Le Sénat est un organe consultatif composé de représentants de chacune des huit zones coutumières
Les membres sont nommés pour un mandat de cinq ans, le plus récemment en 2020, et le président effectue une rotation annuelle entre les zones coutumières. Les candidats sont nommés par les conseils coutumiers locaux, qui sont les représentants directs du monde coutumier.
Le Sénat coutumier doit être consulté par le président du gouvernement et du Congrès de Nouvelle- Calédonie, les présidents des trois provinces ou le haut-commissaire français sur les questions relatives à l’identité, la coutume et la société kanak.
Il reçoit les projets de loi concernant ces questions et dispose de deux mois pour délibérer, avec des procédures supplémentaires en cas de désaccord.
Mais le Congrès, et non le Sénat coutumier, a l’autorité ultime en vertu de la loi.

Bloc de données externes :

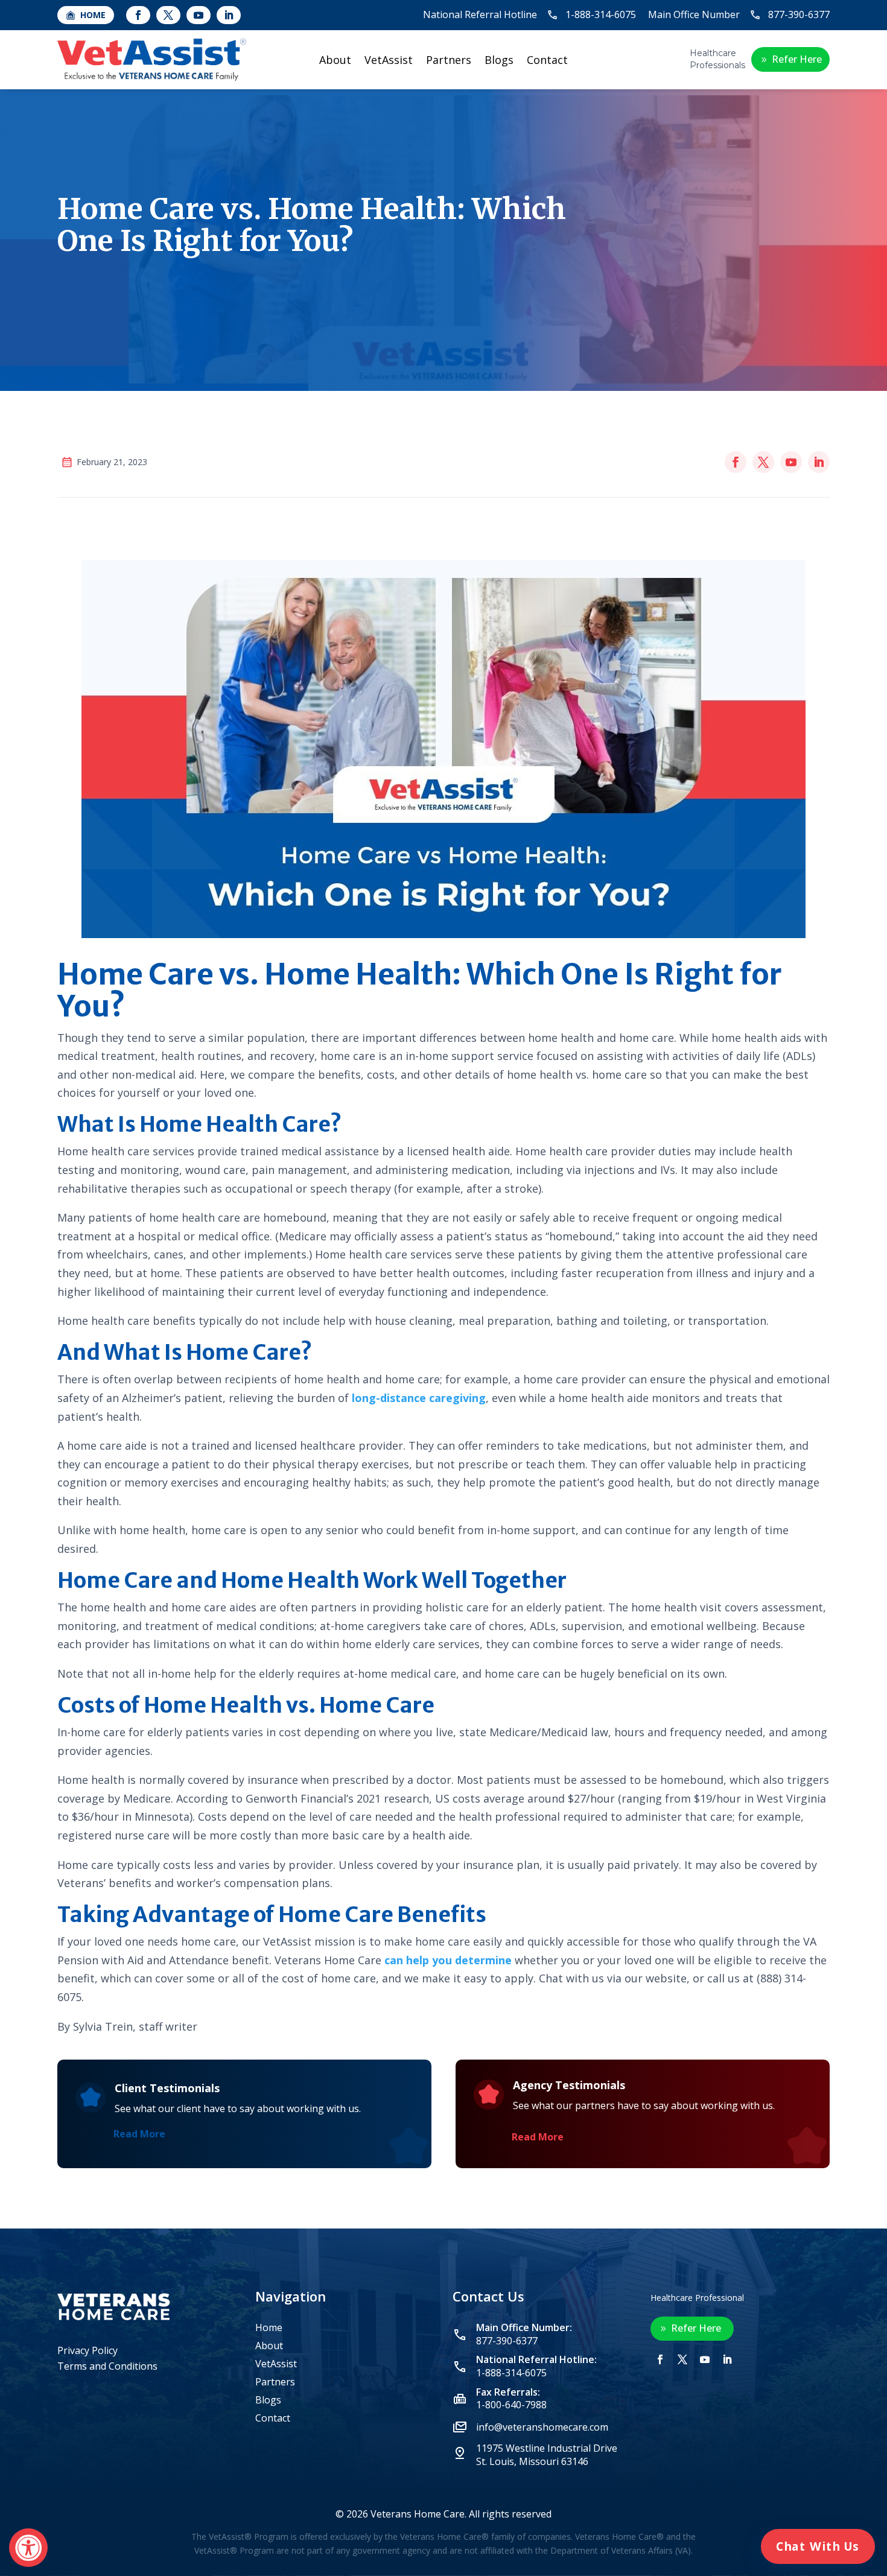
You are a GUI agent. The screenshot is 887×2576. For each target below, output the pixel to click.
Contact (547, 61)
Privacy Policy (87, 2350)
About (335, 61)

En 2014, le Sénat coutumier a publié une Charte du peuple kanak visant à structurer et formaliser une alternative à l’organisation administrative française, et à promouvoir les valeurs kanak. Bien que cette charte n’ait pas de valeur juridique, elle inspire des poursuites judiciaires et des jugements. Dans tout l’archipel, les personnes d’origine kanak sont régies en matière de droit civil par leurs coutumes. Par exemple, les litiges qui aboutissent devant les tribunaux ont la présence d’assesseurs coutumiers qui conseillent et assistent les représentants légaux.
L’appellation « Sénat coutumier » n’est pas anodine dans un territoire encore soumis au droit républicain français. En effet, certains estiment qu’il y a un projet politique non réalisé pour qu’elle devienne une deuxième chambre de gouvernement, comme il en existe à Paris ou à Canberra. En mars de cette année, le Sénat a créé un forum de discussion autochtone pour débattre de la fin de l’Accord de Nouméa.

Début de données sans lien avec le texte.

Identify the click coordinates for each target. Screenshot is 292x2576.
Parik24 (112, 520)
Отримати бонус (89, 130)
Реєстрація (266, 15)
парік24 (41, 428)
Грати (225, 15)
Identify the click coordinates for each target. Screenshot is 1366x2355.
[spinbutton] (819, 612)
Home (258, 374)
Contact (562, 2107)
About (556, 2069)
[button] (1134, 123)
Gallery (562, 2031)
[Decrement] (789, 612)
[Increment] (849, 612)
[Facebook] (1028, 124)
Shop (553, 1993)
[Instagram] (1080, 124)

La résolution des débats complexes entourant la gouvernance de la Nouvelle-Calédonie décidera de l’avenir du Sénat coutumier. Les questions de souveraineté et d’indépendance des Premières nations demeurent actuellement non résolues.
Les partisans de l’indépendance ont une majorité politique dans deux provinces sur trois , ainsi qu’une forte représentation et un leadership au Congrès. Le président du Congrès, Rock Wamytan, est issu d’un parti indépendantiste, et le président du gouvernement actuel, Louis Mapou du Parti de la libération kanak, soutient également l’indépendance.
Conséquences
La société kanak évoluant dans le temps, le Sénat coutumier pourrait également jouer un rôle dans l’ajustement des normes coutumières, notamment en ce qui concerne la place des femmes dans la société. C’est déjà un lieu de rencontre entre le consensus coutumier clanique kanak et la démocratie occidentale, selon son actuel directeur de la culture, Louis Waia. Des discussions sont nécessaires pour ouvrir le Sénat coutumier aux femmes et aux jeunes, tant urbains que ruraux. À l’heure actuelle, seuls les hommes (plus âgés) siègent au Sénat.

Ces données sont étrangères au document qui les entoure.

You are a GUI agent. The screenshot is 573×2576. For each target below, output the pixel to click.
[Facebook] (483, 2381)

La ministre australienne des Affaires étrangères, Penny Wong, s’est rendue en Nouvelle-Calédonie en avril de cette année, pour assister au Sénat coutumier et au Congrès.
Elle a déclaré en 2022 qu’elle était « déterminée à voir les perspectives des Premières Nations au cœur de la politique étrangère australienne », et a maintenant nommé un ambassadeur pour les peuples des Premières Nations.
La ministre est consciente du système de représentation politique de la Nouvelle-Calédonie et de la façon dont les partisans de l’indépendance ont récemment reçu un accueil négatif de la part du gouvernement Macron lors des négociations à Paris. Officiellement, l’Australie reste neutre sur ces accords de gouvernance contestés .
Néanmoins, la campagne Australian Voice to Parliament peut apprendre de ces luttes qui se déroulent chez son voisin multiculturel du Pacifique et le soutenir.